My Tragic Mental Scarring Over Knife Throwing Acts

When I was a kid around the first or second grade I remember there being a kind of “talent show” being done one day at school.  The only thing I remember from the whole show was the knife throwing act.

I still clearly remember sitting in a darkened school room and they were playing “Flight of the Bumblebee” (I didn’t know it was called that at the time).  I remember seeing the spotlight fly around and around, trying to keep up with the music.  I remember the target being a big flat piece of wood painted yellow with a solid black outline of a woman on it that the “victim” would stand in, much like the body at a crime scene. I remember the solid “THUMP”, “THUMP”, “THUMP” sound as the principal of the school threw knives at one of the teachers, handles of blades sticking out of the solid wooden target. And of course, kids being the little animals that they are, I can also remember how we all cheered at the idea that one of the teachers might get it.

Come to think of it I can also remember that the teacher in question wasn’t as hot as the woman in the picture here too, but I suppose I digress.

In any case we were to be disappointed.  No one was going to end up with a knife sticking out of them in a horrific screaming scene that would mentally scar a hundred 8 year olds for life.  Do I sound disappointed?

I suppose in a sense I am but only because that is the nature of the act.  The risk that someone might get hurt is critical to the whole thing. Otherwise it is little more than a game of darts.

But there is one other thing I remember all to well. One thing that led to my being disappointed in the act far sooner than every other kid in that room.

It was a scam.

You see there was a reason why that target backdrop was painted in such a garishly bright yellow.  There was a reason why the hyper music was being used and the spotlight flew around so fast trying to keep up with the music.

It was because they were doing their best to make sure that we couldn’t see the telltale holes in the target.  The holes that let the person hiding behind the targer to shove through the prop blade handles timed to suddenly appear as the principal, that lying jerk, appeared to throw each knife.  Prop blade handles, I was later to discover, were made out of tongue depressors.

Yup. They lied.  They cheated us out of the danger.  Can you believe it?  Not wanting to psychologically scar all those kids or run the risk of something not working right in a crowded room like a knife bounching off the target backdrop and landing in one of the kids sitting six inches from the teachers feet.

It’s criminal I tell you.

Still, it had an impact on me and years later I would try my hand at knife throwing in my backyard.  I would also give up after a while because I wouldn’t get the hang of it within the first ten throws and wouldn’t ever think to do something smart like read a book or ask someone how to do it.
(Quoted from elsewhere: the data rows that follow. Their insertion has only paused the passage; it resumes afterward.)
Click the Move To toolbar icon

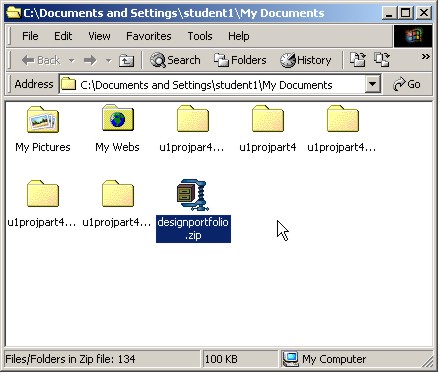pos(358,60)
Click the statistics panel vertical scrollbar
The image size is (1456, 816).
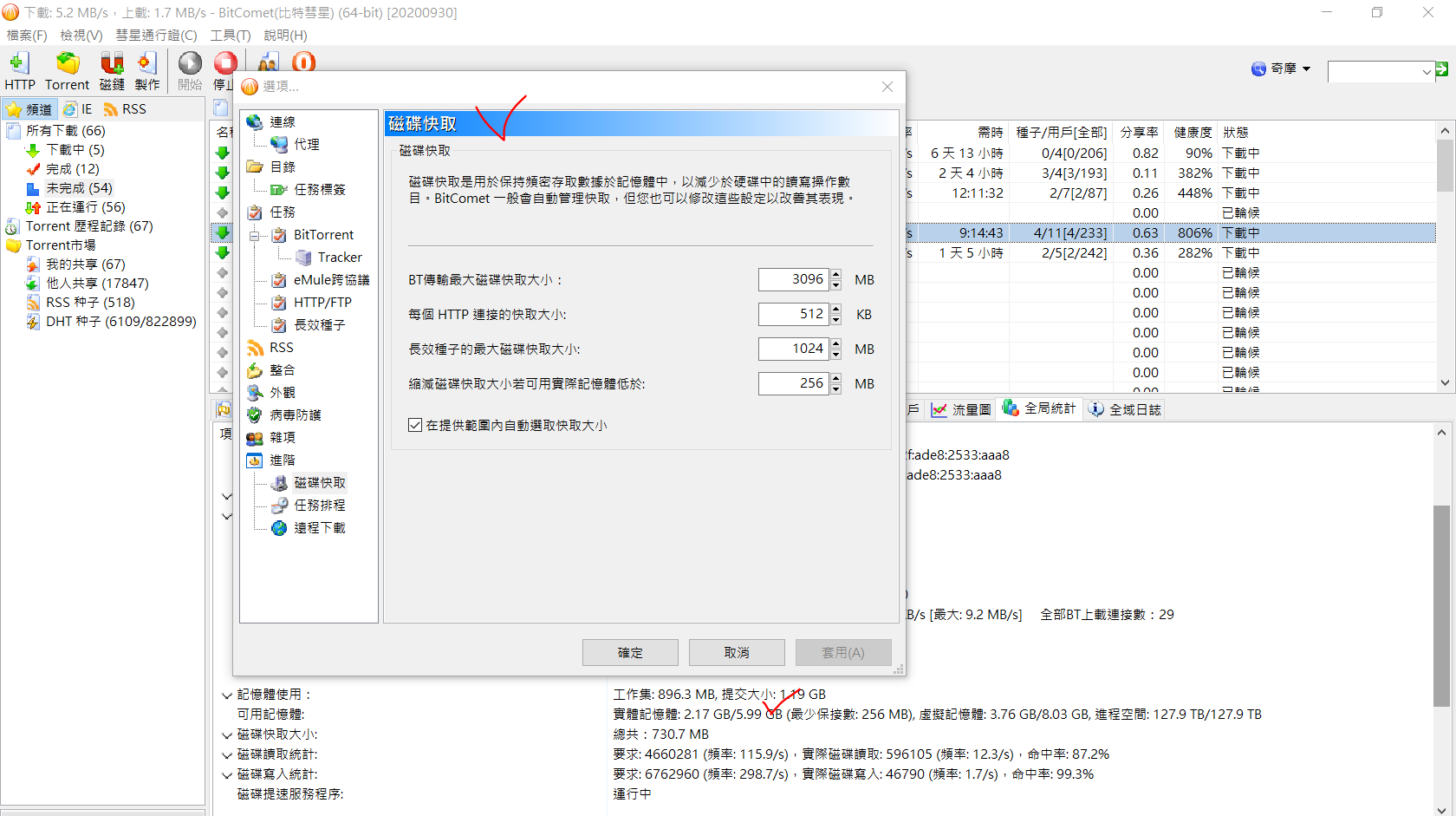tap(1441, 607)
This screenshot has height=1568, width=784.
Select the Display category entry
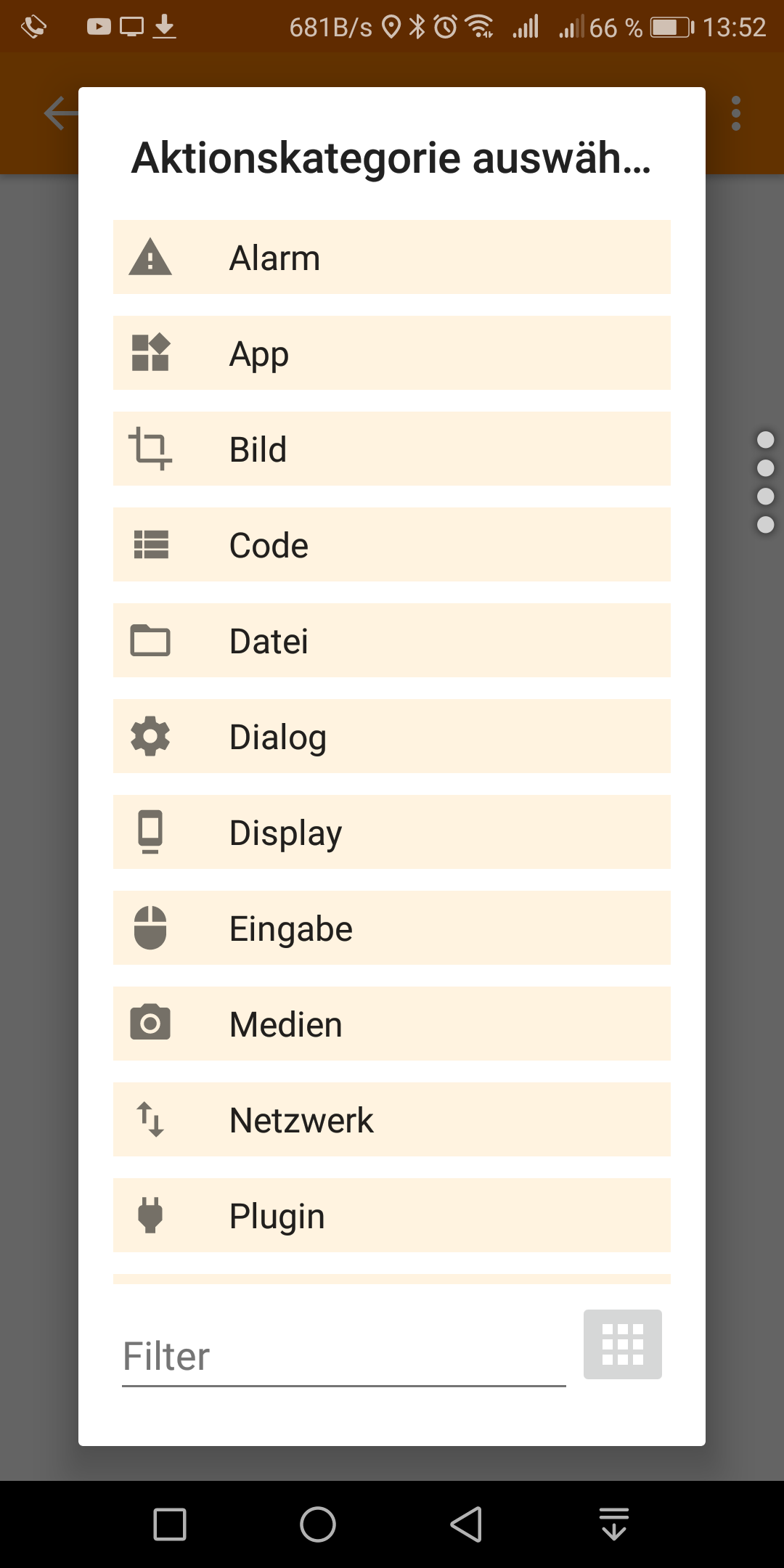click(x=392, y=832)
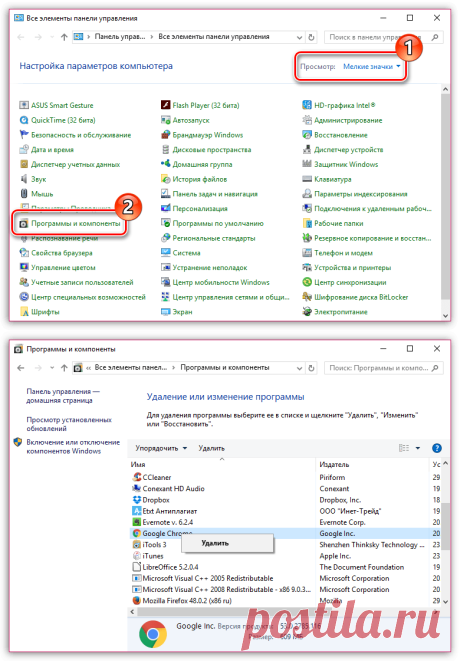Screen dimensions: 460x661
Task: Click Включение или отключение компонентов Windows
Action: (73, 446)
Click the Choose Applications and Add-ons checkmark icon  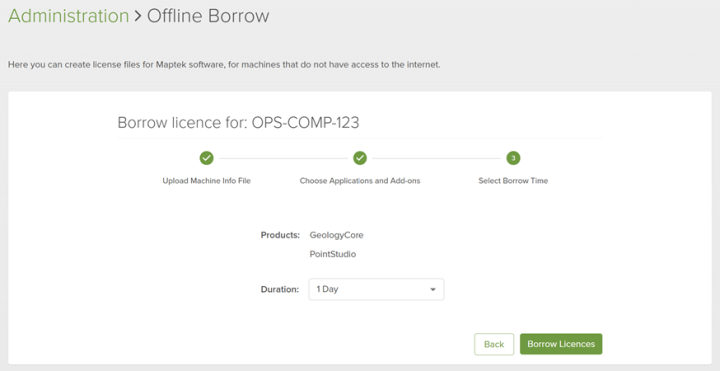coord(360,158)
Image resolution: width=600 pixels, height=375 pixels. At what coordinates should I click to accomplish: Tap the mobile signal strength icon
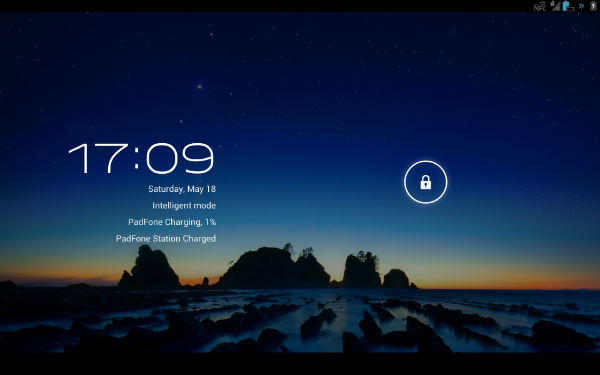pos(555,6)
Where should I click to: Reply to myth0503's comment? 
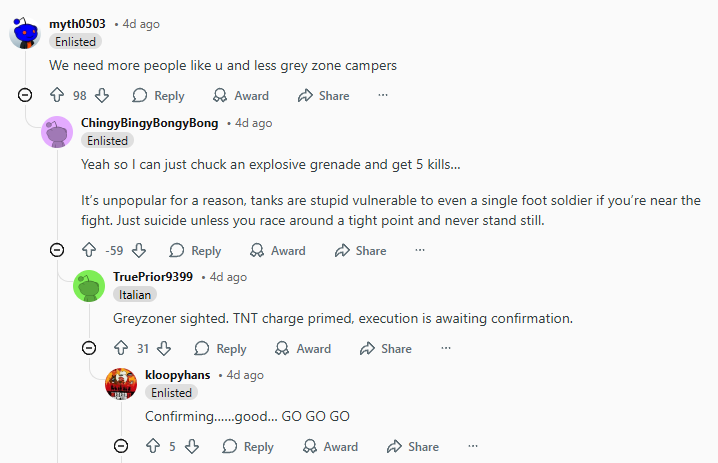point(158,96)
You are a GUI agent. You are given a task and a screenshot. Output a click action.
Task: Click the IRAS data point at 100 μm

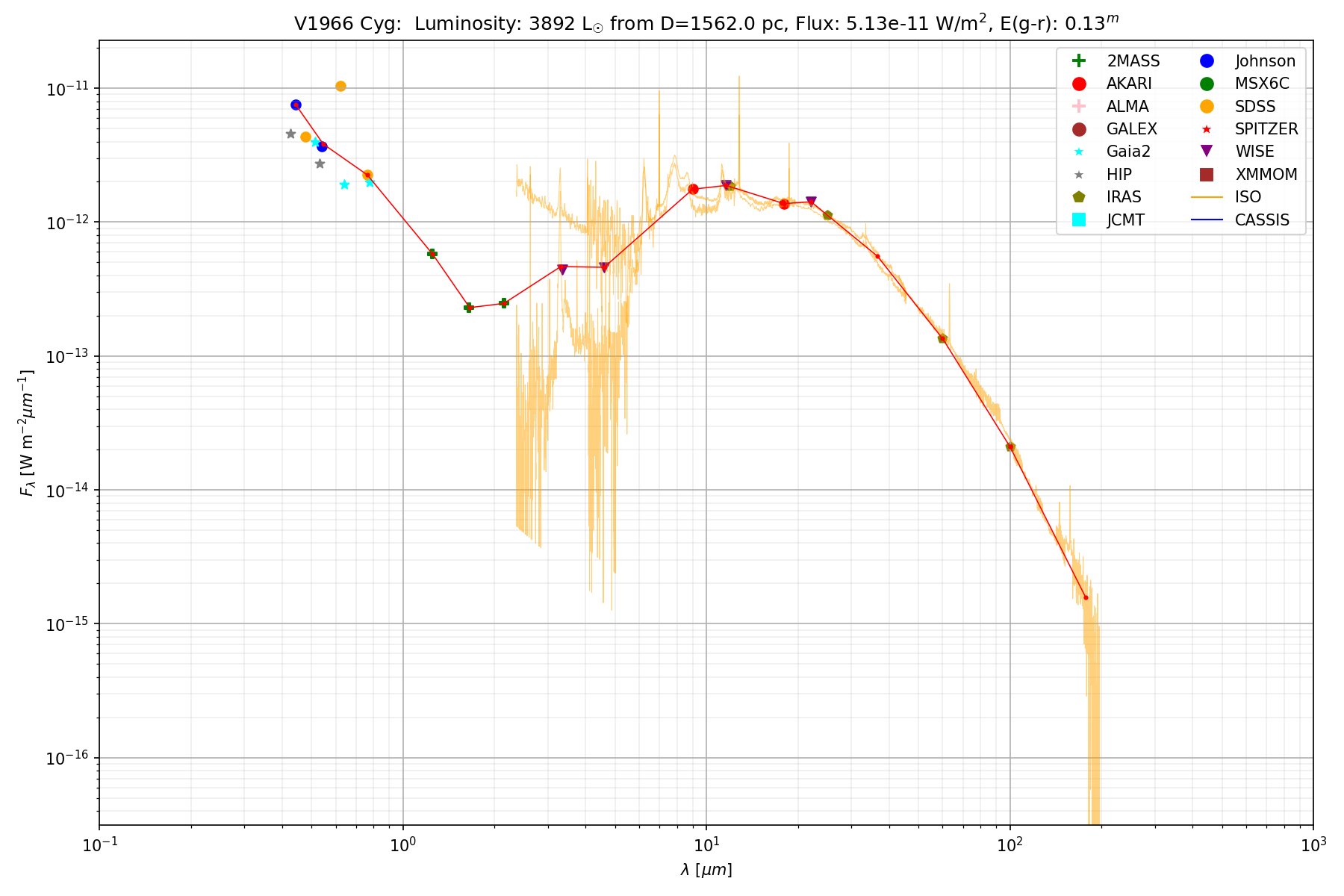[1010, 447]
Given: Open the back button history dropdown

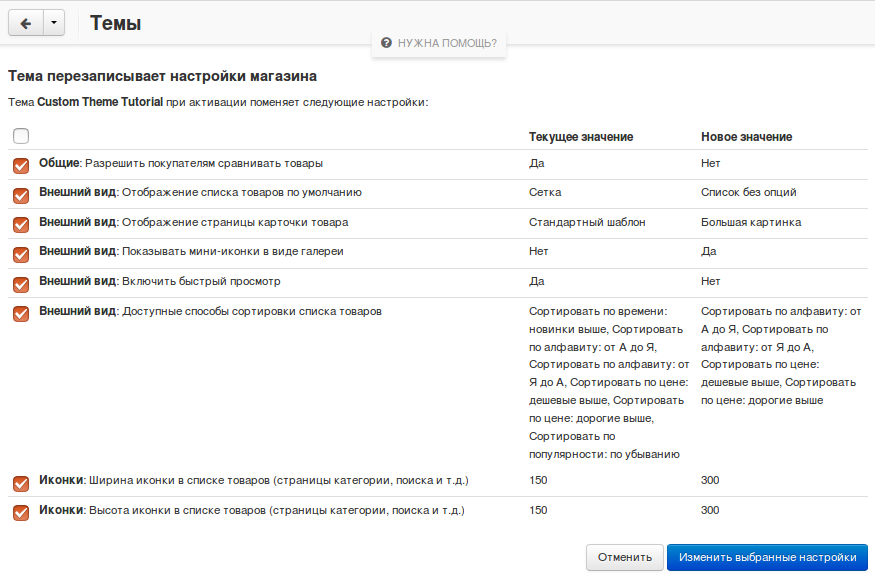Looking at the screenshot, I should click(52, 22).
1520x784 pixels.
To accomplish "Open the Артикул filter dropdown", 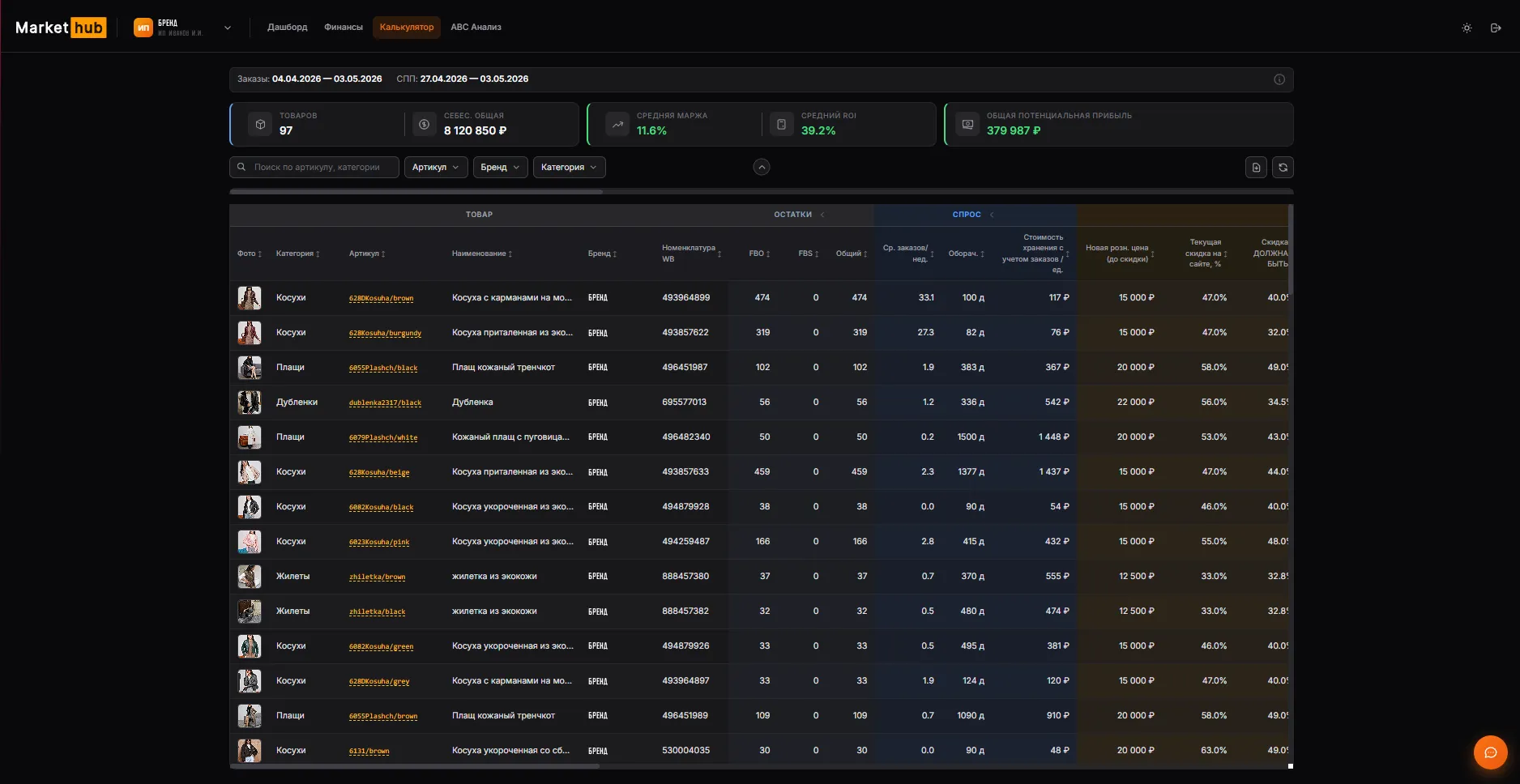I will 436,167.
But this past weekend at Purgatorio I had a chance to try again and to recieve some instruction in the process.  Tried a few throws.  Got one to stick.  Got some clues on how to figure out how to do it.  Got some direction.

In other words I got another interest.

Can’t imagine I’m going to be throwing knifes around scantily clad females any time soon but it seems like a nice long term goal.

You know, another way to spend time with scantily clad females.

Knife Throwing – Wikipedia


About santiagosgrimoire

Magician, Entertainer, Actor, Cook, Leather Worker, Artist and generally very busy.

Posted on August 31, 2012, in Carnival and tagged . Bookmark the permalink. 2 Comments.

  1. I know that there are some knife throwers that are sincere throwers and pride on their accuracy so they use the live blades. Then you have the other kind of entertainers that use the trick knife board.

    Unfortunately, as soon as I learned of this particular prop being I started discounting all of the knife throwing presentations real or not, because I knew it was now probably to have been faked and there was no anticipated danger. Just an expectation of showy costumes and too loud music.

    • santiagosgrimoire

      Most knife throwing acts are completely legitimate. I don’t mean to imply otherwise. And I’m quite sure that nothing in this childhood memory would have fooled anyone over the age of 10. It was geared to us younger kids. I have since seen some pretty decent knife throwers.